So I have neglected this blog for an entire year and I have realized, unfortunately, that I miss adventuring. Now while I am stuck on campus finishing off my senior year, there is no reason for life to be boring! So I have decided to pick up this blog again in honor of my favorite type of adventure--cooking!
I love to cook and talk about food so I hope you feel inspired to try some new recipes! Everything here is vegan, sugar-free and absolutely delicious (I promise).
Oh and please email me any time with your adventures (kitchen related or not)! Email me at KarinaHCosta@gmail.com.

Friday, August 1, 2008

The Last Days...

So the last few days have been extremely interesting, but also slightly heart breaking. I guess to start with my last weekend in Phnom Penh. As you probably know from past entries, the elections were this last Sunday. Now I was very excited for elections and I very much so wanted to go around and see the voting booths, etc. Well...it turns out that not many people are actually registered to vote in the city and that the Prime Minister ordered all the stores to be closed. So not only was the city completely deserted, because everyone went to the provinces to vote, but there was nothing to do or eat. I tried walking around to look for the booths (and food), but no luck. I spent most of the day just hanging out with Boddhi Tree staff and walking around with no direction. Needless to say, I was actually very grateful for the voting period to end so that I could finally eat something. As for the elections themselves, I believe the official decision has not been announced yet because of corruption charges. It is however well known that the CPP took almost everything (single party democracy...?), but some of the other parties are claiming that up to 1 million eligible voters weren't allowed to actually vote. Now the population is currently 13.5 million people, a significant portion of which are children. This means that leaving 1 million voters out is a very significant statistic.
As for the days before the election, I can't remember what I did really, but I know that I did discover Psar Orussey, which is another major market in Phnom Penh.

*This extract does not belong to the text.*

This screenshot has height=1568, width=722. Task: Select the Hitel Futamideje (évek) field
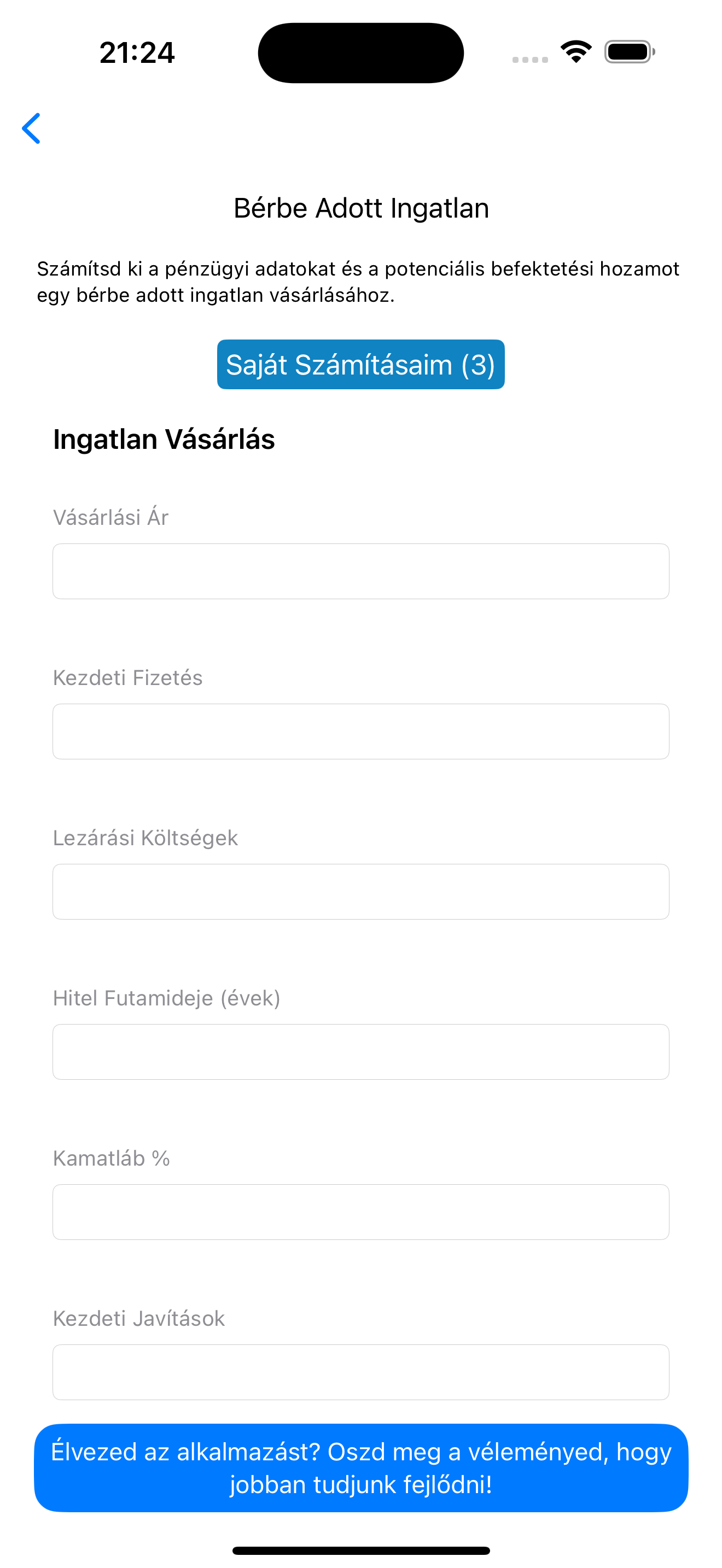[x=361, y=1051]
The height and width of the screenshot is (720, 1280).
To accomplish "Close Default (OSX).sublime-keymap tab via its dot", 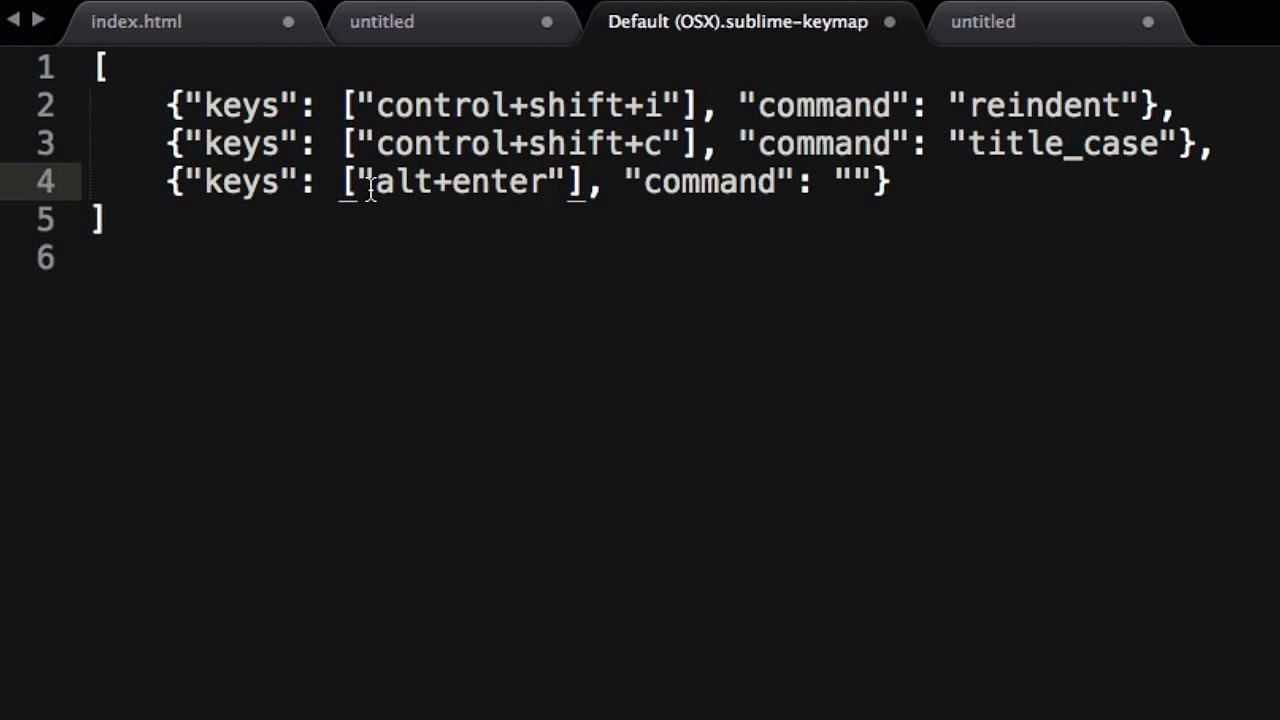I will coord(889,22).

This market however is not at all touristy and actually has all of the bizarre, kitschy Khmer things I have been seeing around. Example: I finally found out where all of the creepy baby posters come from. Don't worry I didn't buy any...yet. I also wrote up and designed a brochure for AFSC Cambodia. which will probably be printed within the next month.
Back in Sre Ambel I mostly did the usual, but one day we did go to Sihanouk ville and a waterfall near there. Now most Cambodians cannot swim, so being in the water with them was very interesting. I had told Tivea once that I used to be on a swim team and nobody believed it. So one of the staff members challenged me to race, and, well, like I said...most Cambodians can't swim. It was an unfair race but seeing all of their absolute shock at my ability to actually swim was priceless. We also played some water games, which I didn't fully understand but just kinnda went along with anyway. The waterfall however was absolutely incredible. It was a shallow waterfall so we could sit right in it and have it massage our backs. Kimnith also shampooed my hair in the waterfall, which was one of the most amazing experiences of my life. Yes, there is nothing like showering in a waterfall.
The last night in Sre Ambel was very heartbreaking, but the goodbye dinner was really cute. Everyone came and brought delicious food, so we danced and ate and drank all night. Everyone said a little goodbye to me and then they all gave me some going away presents. In exchange for the presents though I had to promise to come back, which is fine by me. That day I taught them the difference between the simple future tense and the phrase 'going to,' so they made me say, "I am going to come back" and not "I will come back." It was really sweet and made me proud of my students. As I've probably mentioned, I love it hear and cannot wait to return.
Currently I am in Siem Riep and am going to see the temples tomorrow. The bus right was fine enough and now very interesting, except that every house had these giant hay piles (10+ feet tall) that looked like mushrooms. It was really stange. I am ridiculously excited to see Angkor Wat though and I am sure there will be about 2 million photos to sift through. Siem Riep itself is nothing like how I expected. I had been told that is was an annoying, touristy city filled with beggars. For this reason I purposefully picked a guesthouse far from the downtown. When I got off the bus however my tuktuk driver convinced me/decided for me that I should stay downtown. I am very glad he did. My guest house is amazing, with delicious food, free Internet, a cute garden, a pool table, and a short walk to any other restaurant or shop I could want. The downtown is not at all loud or obnoxious and the city itself is pretty small. Maybe the temple area will be really touristy, but so far I have found Siem Riep to be pretty simple and basic.
As far as my usual entries go, I guess this one is pretty short. Sorry, but I really can't bare to write about leaving everyone. I will try to write about the temples a bit tomorrow, or perhaps upload photos from the last few weeks. Well I hope all is well!

2 comments:

momma said...

i can't wait to hear about angkor watt!!! while you are sad to leave everyone in cambodia, your family misses you and can't wait to see you - even if it is only for a brief time before "adventures II: brazil."

gm said...

It sounds like you have a second home in Cambodia. Your friends want you to come back because they know how very special you are, just as everyone here does. We all are very excited to have you back with us for the interim period as you mom describes... before "adventure II: brazil."
I look forward to hearing about Angkor Wat, seeing your photos and most of all, seeing you.